1年前,コロナ禍で中止となったOEKと石川県学生オーケストラによる合同公演「カレッジコンサート」のリベンジ公演。OEKが首席になる形の合同演奏で,壮麗かつ丁寧なショスタコーヴィチを聞かせてくれました。久しぶりに大編成オーケストラの響きを浴びてきました #oekjp
本日午後は,1年前コロナ禍で中止になったOEKと石川県学生オーケストラによる合同公演「カレッジコンサート」を石川県立音楽堂コンサートホールで聴いてきました。指揮はOEKを指揮するのは初めてとなる横山奏さんでした。
この時期恒例のカレッジコンサートですが,昨年の丁度今頃から,全国的にほとんどすべての演奏会が中止になってしまいました。そのあおりを受け,直前まで開催予定だったこの公演も中止になりました。出演するはずだった学生オーケストラのメンバーは大変悔しい思いをされたことでしょう。その後も各大学のオーケストラは,お客さんを入れての演奏会はほとんど行っていないようなので,本日の公演は,色々な意味で感慨深いものになったのではないかと思います。本当に実施できてよかったと思います。
演奏曲目は,昨年合同演奏する予定だった曲がそのまま今年にスライドし,ヴェルディの歌劇「ナブッコ」序曲とショスタコーヴィチの交響曲第5番が演奏されました。休憩時間なしの丁度1時間ぐらいの公演でしたが,私自身,久しぶりに大編成のオーケストラ・サウンドに浸ることができ,大変爽快でした。
例年のカレッジコンサートと違う点は,2曲ともOEKの奏者が首席奏者を務めていた点です。例年,メインの曲は学生側が首席を務めるのですが,さすがにショスタコーヴィチを限られた練習時間で仕上げるのは難しかったのかもしれません(練習についても,例年とは違った感じになったのではないかと思います)。

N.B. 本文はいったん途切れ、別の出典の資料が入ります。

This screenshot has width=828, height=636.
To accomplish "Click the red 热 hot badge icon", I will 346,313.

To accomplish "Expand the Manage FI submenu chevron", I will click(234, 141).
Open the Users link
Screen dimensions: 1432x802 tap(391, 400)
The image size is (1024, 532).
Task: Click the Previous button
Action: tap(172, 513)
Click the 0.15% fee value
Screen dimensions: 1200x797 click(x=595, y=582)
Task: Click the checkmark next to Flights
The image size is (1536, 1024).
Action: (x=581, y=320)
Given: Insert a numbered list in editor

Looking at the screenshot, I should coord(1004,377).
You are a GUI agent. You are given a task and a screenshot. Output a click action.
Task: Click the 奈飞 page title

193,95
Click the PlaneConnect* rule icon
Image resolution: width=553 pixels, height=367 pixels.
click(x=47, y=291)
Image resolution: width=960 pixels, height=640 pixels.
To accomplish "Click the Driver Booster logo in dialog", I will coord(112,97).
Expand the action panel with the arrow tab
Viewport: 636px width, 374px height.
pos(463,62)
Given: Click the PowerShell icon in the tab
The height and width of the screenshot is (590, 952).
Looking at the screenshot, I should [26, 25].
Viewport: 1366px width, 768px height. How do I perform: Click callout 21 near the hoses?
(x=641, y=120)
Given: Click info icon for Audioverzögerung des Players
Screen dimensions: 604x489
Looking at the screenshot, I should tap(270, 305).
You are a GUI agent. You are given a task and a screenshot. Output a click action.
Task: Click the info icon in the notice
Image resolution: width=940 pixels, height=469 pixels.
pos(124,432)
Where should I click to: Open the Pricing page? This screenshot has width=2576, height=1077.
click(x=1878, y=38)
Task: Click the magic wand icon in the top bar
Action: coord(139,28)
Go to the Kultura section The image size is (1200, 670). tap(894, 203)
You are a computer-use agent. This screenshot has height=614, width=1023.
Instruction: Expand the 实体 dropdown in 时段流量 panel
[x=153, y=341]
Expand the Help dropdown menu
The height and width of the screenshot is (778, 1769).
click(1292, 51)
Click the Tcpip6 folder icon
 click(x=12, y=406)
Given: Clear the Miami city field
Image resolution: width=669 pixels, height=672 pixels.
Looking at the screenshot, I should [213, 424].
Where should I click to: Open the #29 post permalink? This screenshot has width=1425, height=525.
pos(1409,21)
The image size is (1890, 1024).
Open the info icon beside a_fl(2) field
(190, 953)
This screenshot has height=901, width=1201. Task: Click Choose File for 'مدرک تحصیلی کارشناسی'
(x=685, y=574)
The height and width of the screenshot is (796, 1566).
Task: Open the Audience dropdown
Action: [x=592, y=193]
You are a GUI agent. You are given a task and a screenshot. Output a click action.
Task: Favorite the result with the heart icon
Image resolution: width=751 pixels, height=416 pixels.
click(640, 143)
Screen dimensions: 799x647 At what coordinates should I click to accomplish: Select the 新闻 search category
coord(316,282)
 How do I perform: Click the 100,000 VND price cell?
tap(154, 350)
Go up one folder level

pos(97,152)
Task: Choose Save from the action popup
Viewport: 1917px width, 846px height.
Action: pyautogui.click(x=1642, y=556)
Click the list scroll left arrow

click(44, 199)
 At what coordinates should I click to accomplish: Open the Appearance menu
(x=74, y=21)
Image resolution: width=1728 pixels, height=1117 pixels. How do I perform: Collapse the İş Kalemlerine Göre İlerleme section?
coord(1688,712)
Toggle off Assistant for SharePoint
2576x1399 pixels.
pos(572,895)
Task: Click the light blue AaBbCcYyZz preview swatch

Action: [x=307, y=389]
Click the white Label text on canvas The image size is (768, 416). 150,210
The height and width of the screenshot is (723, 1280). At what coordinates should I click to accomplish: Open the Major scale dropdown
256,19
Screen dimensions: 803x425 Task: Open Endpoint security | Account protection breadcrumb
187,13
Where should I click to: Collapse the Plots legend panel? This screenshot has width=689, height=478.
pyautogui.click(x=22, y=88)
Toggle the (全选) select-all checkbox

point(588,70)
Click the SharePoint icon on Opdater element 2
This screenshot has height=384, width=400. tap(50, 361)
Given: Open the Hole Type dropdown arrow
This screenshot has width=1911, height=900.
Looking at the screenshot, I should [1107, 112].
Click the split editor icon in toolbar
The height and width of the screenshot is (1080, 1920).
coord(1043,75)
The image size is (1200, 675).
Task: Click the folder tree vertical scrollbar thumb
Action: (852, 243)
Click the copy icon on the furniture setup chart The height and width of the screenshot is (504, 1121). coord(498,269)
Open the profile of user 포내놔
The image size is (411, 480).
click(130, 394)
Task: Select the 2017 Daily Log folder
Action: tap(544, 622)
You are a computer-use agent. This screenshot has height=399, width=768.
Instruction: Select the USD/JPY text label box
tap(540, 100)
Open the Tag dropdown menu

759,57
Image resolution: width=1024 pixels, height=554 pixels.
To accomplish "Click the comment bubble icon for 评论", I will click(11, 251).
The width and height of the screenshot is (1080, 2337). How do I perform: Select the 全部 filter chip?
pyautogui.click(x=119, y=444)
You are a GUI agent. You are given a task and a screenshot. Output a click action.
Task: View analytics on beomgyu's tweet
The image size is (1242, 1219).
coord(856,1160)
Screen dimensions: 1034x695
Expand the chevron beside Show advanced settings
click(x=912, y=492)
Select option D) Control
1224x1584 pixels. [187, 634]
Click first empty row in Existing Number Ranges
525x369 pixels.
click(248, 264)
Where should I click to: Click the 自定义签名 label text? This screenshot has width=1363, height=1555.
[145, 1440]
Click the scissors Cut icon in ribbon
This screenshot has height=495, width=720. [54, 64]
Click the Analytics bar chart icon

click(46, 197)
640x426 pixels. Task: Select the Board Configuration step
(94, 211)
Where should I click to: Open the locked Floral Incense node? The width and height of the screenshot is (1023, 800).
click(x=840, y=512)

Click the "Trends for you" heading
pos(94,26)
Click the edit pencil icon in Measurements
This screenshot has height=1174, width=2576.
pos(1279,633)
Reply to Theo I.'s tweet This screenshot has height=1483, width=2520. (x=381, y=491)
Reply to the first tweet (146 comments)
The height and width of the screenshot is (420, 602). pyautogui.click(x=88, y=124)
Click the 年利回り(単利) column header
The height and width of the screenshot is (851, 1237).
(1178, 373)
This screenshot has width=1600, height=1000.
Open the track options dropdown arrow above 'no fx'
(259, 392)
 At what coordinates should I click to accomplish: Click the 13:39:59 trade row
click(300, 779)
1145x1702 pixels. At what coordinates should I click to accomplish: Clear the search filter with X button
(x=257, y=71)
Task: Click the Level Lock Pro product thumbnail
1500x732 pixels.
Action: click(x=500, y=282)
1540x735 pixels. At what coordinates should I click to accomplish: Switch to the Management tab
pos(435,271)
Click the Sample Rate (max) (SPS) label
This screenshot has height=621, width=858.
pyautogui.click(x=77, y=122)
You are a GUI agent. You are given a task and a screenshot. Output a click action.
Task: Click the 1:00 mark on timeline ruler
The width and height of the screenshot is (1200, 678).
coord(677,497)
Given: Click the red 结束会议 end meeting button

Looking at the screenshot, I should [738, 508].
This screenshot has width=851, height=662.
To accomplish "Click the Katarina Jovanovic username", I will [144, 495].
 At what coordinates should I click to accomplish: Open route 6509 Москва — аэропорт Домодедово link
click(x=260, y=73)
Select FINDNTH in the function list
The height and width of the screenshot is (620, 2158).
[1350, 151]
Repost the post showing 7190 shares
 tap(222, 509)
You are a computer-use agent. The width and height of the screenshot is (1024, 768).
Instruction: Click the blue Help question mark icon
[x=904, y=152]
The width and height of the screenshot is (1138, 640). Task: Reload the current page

ナブッコの方は,有名な「行け,我が想いよ,金色の翼に乗って」のメロディが途中に出てきて,最後はヴェルディならではの躍動感の中で終わる曲です。冒頭のトロンボーンとチューバの和音から音のバランスが良く,「春ももう間近」という気分にさせてくれるような心地よい演奏でした。
ショスタコーヴィチの方も,OEKメンバーがトップ奏者ということで,アビゲイル・ヤングさんのヴァイオリン,松木さんのフルートなど,要所要所でたっぷりとプロの技と味を聞かせてくれました。全体的に荒々しく熱狂的に盛り上がるという感じはなく,最終楽章のコーダの部分なども,じっくりとしたテンポで壮麗かつ丁寧な演奏を聞かせてくれました。OEKは過去,この曲を演奏したことはありませんが,「OEKがショスタコを演奏するならこんな感じかも」と思わせる演奏だった気がしました。各楽章とも弦楽器の音が非常に美しく,どこか妖艶な気分が漂っている感じでした。第4楽章終盤,弦楽器が同じ音を演奏し続ける部分も大変鮮烈でした。
指揮の横山さんは,合同オーケストラを気持ちよく鳴らし,非常に完成度の高い音楽を聞かせてくれました。今後のOEKとの共演に期待をしたいと思います。